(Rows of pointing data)
_ _ _
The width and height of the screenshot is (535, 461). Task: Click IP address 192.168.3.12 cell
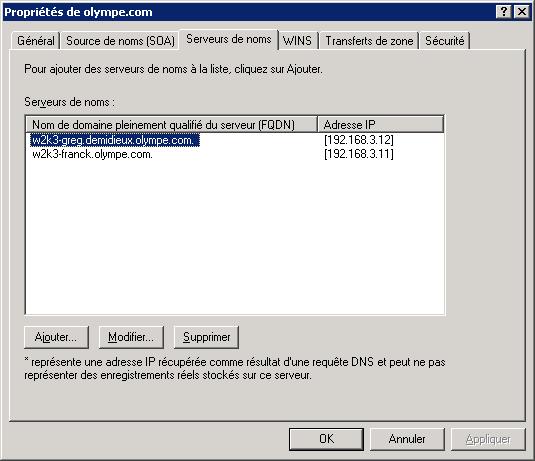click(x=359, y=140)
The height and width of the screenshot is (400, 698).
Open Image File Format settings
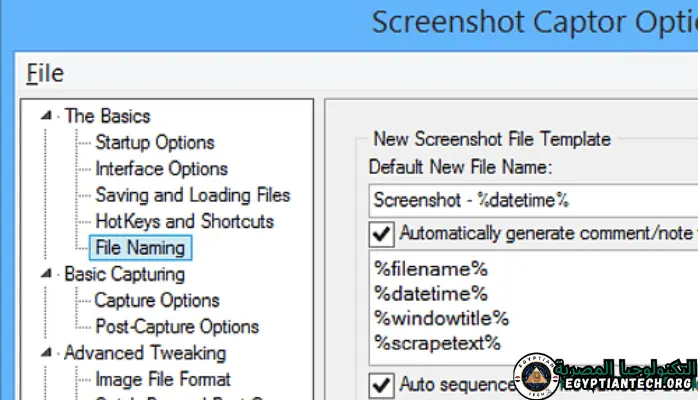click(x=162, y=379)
_ _ _
WHAT YOU SHOULD DO ▸
Return every line of the items above without any changes, leaving out the pictures.

EXERCISE ANSWER ▸
The width and height of the screenshot is (535, 461). Task: Click IP address 192.168.3.12 cell
click(x=359, y=140)
The height and width of the screenshot is (400, 698).
Open Image File Format settings
click(x=162, y=379)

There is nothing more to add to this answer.